In other words, the original behaviour of read_oneliner() having the
"append" semantics suggests me that there were callers that wanted
to keep the current contents and append---this current_fixups may
not be one of them, but nevertheless, changing the semantics of the
function from "append" to "discard and read from scratch" without
vetting all the existing callers smells iffy to me.

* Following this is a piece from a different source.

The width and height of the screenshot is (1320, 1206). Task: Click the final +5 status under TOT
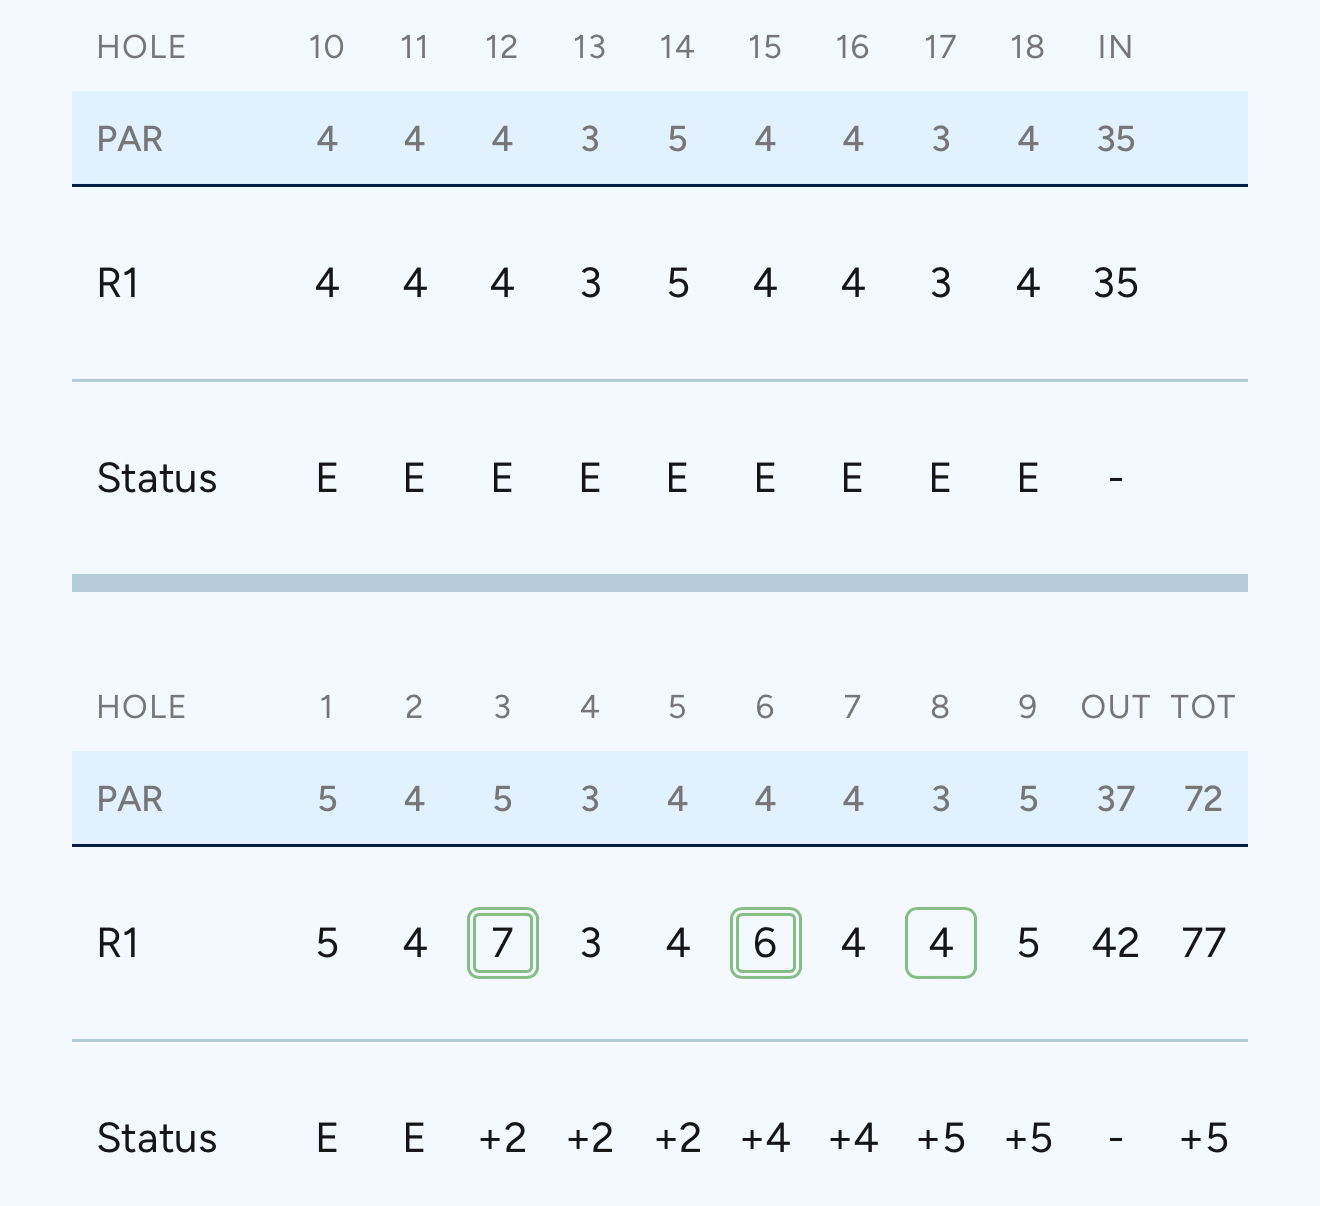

Denton Liu April 6, 2020, 1:39 a.m. UTC | #2
Hi Junio,

On Sun, Apr 05, 2020 at 02:46:47PM -0700, Junio C Hamano wrote:
> Denton Liu <liu.denton@gmail.com> writes:
> 
> > @@ -2471,7 +2467,6 @@ void parse_strategy_opts(struct replay_opts *opts, char *raw_opts)
> >  
> >  static void read_strategy_opts(struct replay_opts *opts, struct strbuf *buf)
> >  {
> > -	strbuf_reset(buf);
> >  	if (!read_oneliner(buf, rebase_path_strategy(), 0))
> >  		return;
> >  	opts->strategy = strbuf_detach(buf, NULL);
> > @@ -2494,7 +2489,6 @@ static int read_populate_opts(struct replay_opts *opts)
> >  				free(opts->gpg_sign);
> >  				opts->gpg_sign = xstrdup(buf.buf + 2);
> >  			}
> > -			strbuf_reset(&buf);
> >  		}
> >  
> >  		if (read_oneliner(&buf, rebase_path_allow_rerere_autoupdate(), 1)) {
> > @@ -2526,7 +2520,6 @@ static int read_populate_opts(struct replay_opts *opts)
> >  			opts->keep_redundant_commits = 1;
> >  
> >  		read_strategy_opts(opts, &buf);
> > -		strbuf_reset(&buf);
> >  
> 
> >  		if (read_oneliner(&opts->current_fixups,
> >  				  rebase_path_current_fixups(), 1)) {
> 
> Is this conversion correct around here?  read_oneliner() used to
> "append" what was read from the file to what is already in the
> strbuf, and many strbuf_reset() in this function was because these
> callers of read_oneliner() in this function that has strbuf_reset()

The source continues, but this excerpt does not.